The poet Bhāravi also likens the Himālayan mountain range to the body of Śiva, booming with laughter –
From one side, lit by the moving sun,
[Kirātārjunīya 5.2; my own translation]
From the other, constantly covered in darkness of night,
As if Śiva is breaking through the heaped darkness in front of him with his laughter
While his elephant hide lies behind him
Abhinavagupta in fact describes and systematically analyses how all forms of aesthetic appreciation promote greater happiness, including enjoyment of nature, of literature and poetry, of music and dance, of delicious Indian food, and so on. Indeed, it is this precisely this insight that undergirds India’s complex and exuberant cultural traditions over vast spans of time. Thus André Padoux writes –
“The sensitivity to sensual beauty is a fundamental Indian trait. The aesthetic and the metaphysical or religious experiences tend often to coincide at their apex with an overwhelming experience of ecstatic wonder (chamatkāra, in Sanskrit).”
[From ‘Tantra Song’, Franck Andre Jamme, p.10]
Going further, Vedāntic and Tantric texts agree that our awareness is fundamentally based on the emotion of happiness.
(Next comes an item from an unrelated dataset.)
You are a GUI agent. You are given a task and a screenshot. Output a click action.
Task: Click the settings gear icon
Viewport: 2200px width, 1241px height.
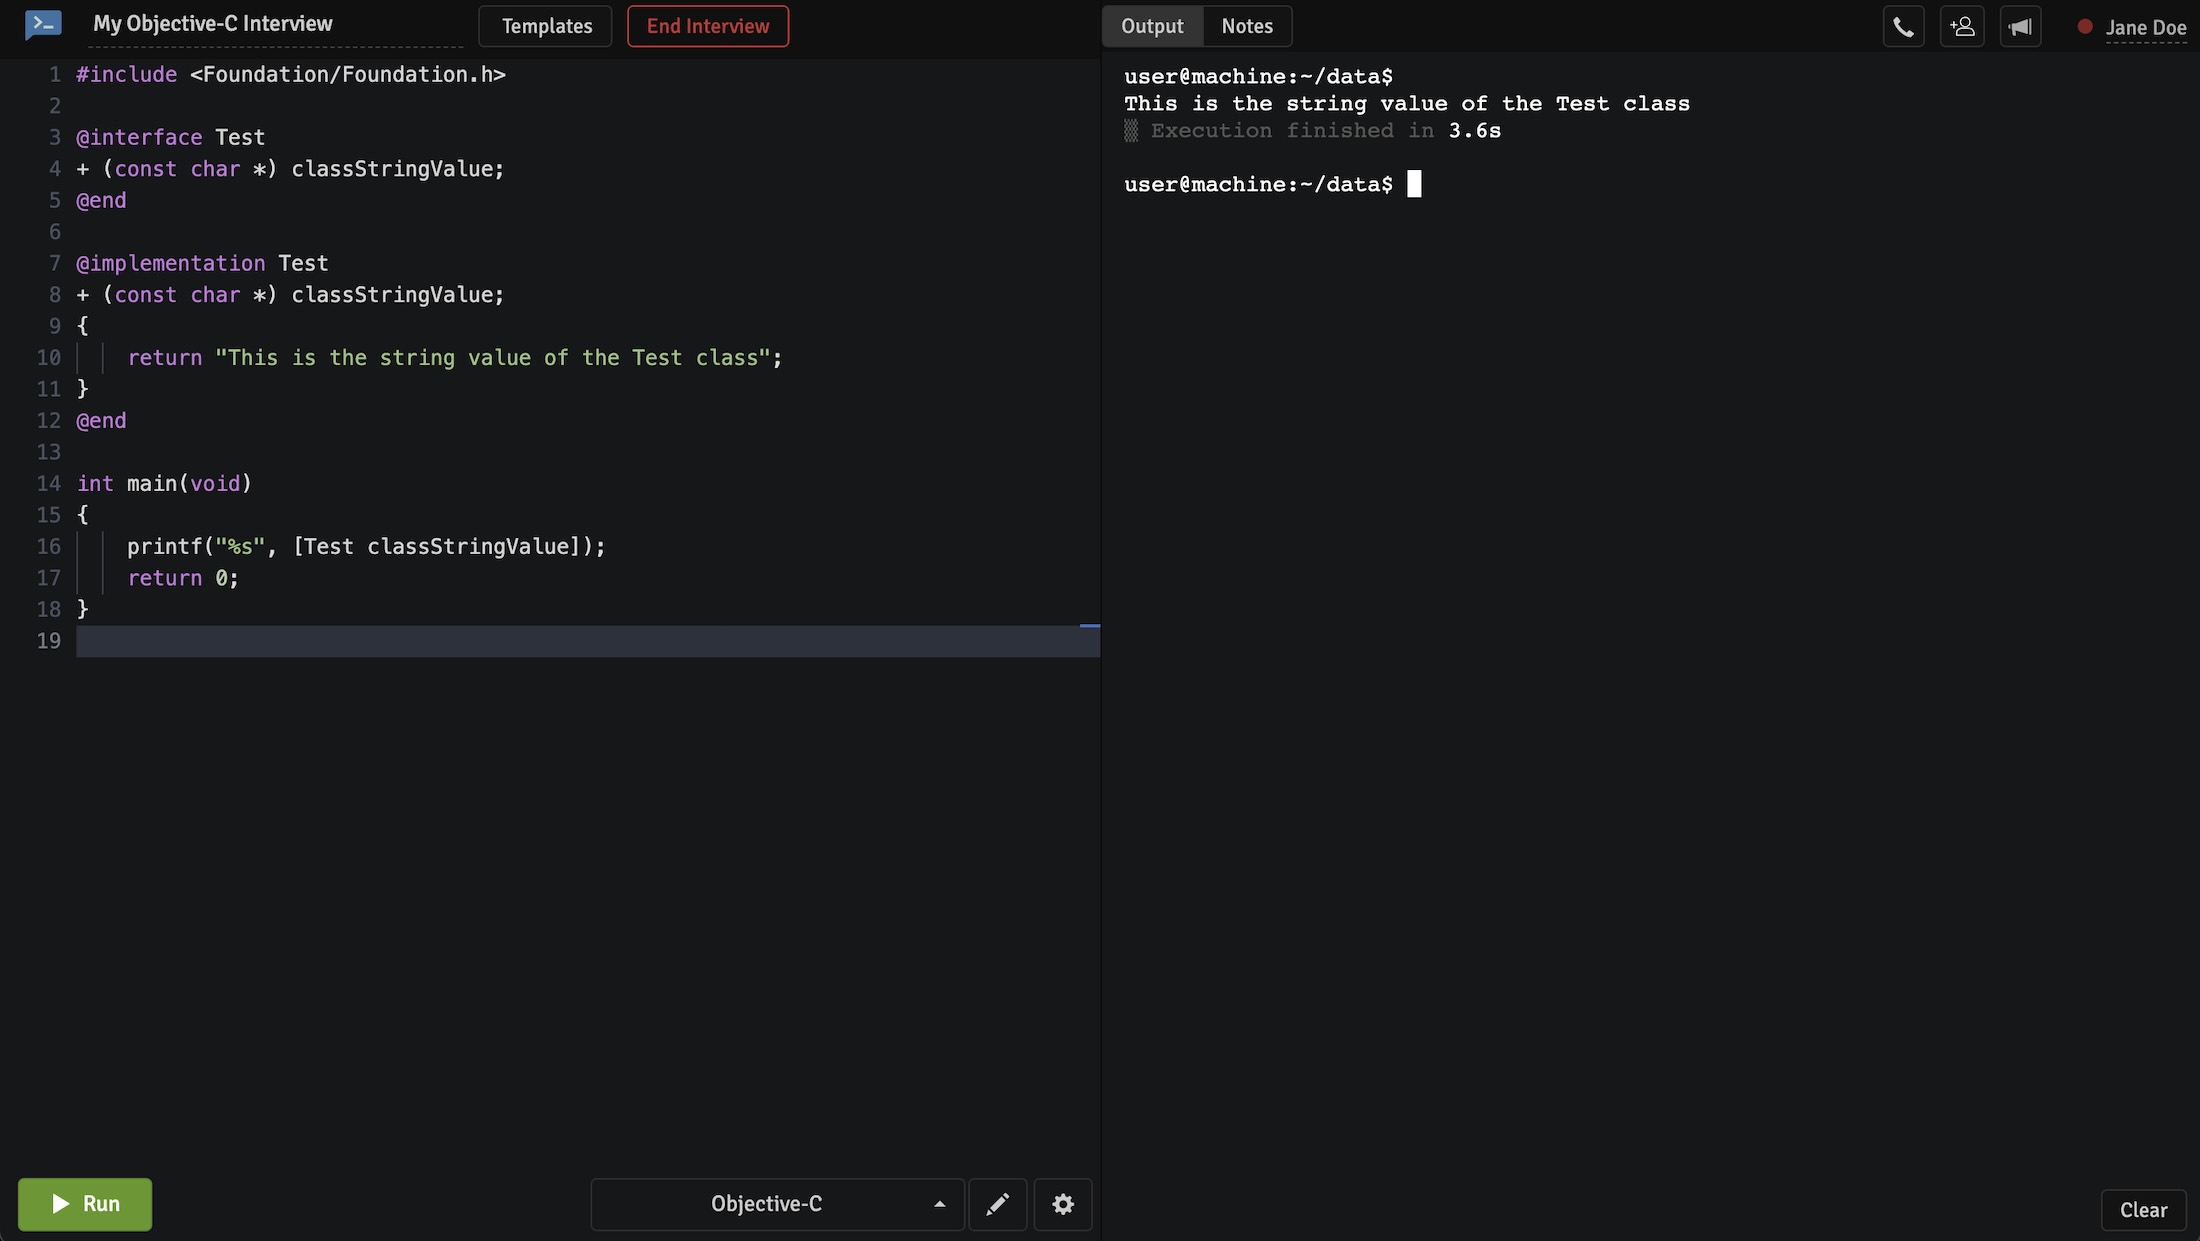pos(1062,1205)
Thus the well-loved А̄nanda Vallī or ‘Happiness Chapter’ explains that ‘one’s own nature [ātman] is comprised of happiness [ānandamaya]’ and that this happiness fills the entire human body (Taittirīya Upaniṣad, А̄nanda Vallī, fifth anuvāka).
The above survey all-too-briefly suggests how India’s speculative literature makes insightful and important claims about human happiness, and how and where it is found. Indeed, as Indians know, happiness is in fact the essential nature of our human conscious awareness. I would suggest that it is precisely the longstanding dharmic traditions of the Indian people that give both a theoretical understanding of the nature of happiness and a practical guide to its flourishing within our hearts. Indeed, a genuine and heartfelt engagement with the happiness traditions of India may in fact pave the way towards a more robust methodology for measuring world happiness too.
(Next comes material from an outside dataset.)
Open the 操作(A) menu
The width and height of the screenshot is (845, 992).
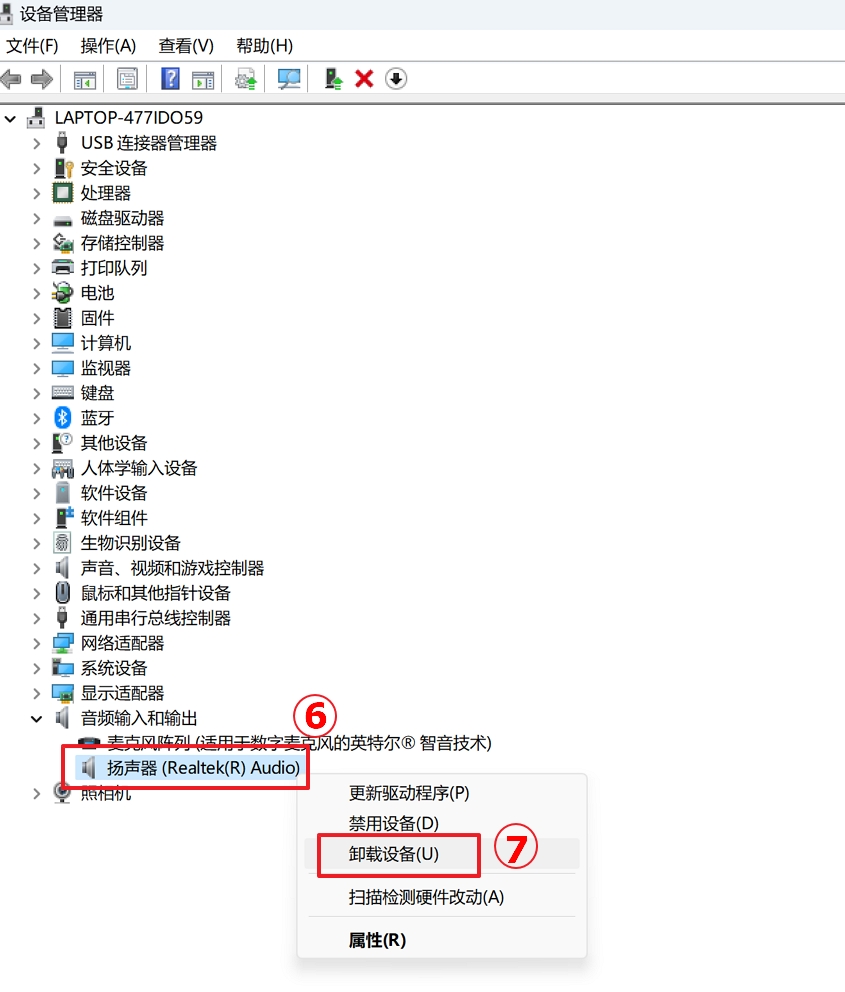point(108,46)
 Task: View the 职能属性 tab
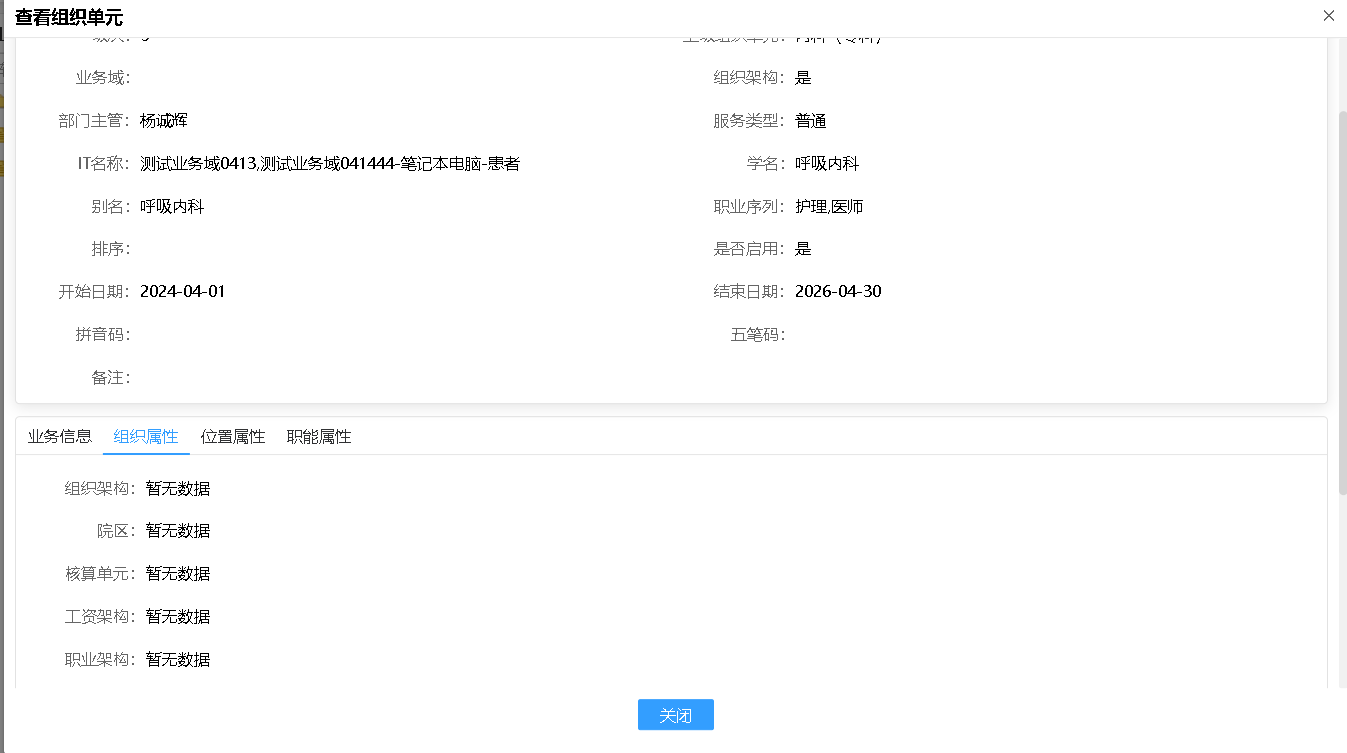pyautogui.click(x=318, y=436)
Thus, whereas the authors of the ‘World Happiness Report 2023’ advise that we need new ‘secular movements’ (p.24) in order to make us happy, I suggest that we might remember a lovely verse from the Rig Veda that somehow encapsulates the spirit of India in 2023 –
We the living have turned away from the dead. Our invocation to the gods has been successful.
[Rig Veda Maṇḍala 10 Sūkta 18 Mantra 3 by Ṛṣi Saṅkasuko Yāmāyana; my own translation]
We have come forth to dance and laughter, getting longer life for the future.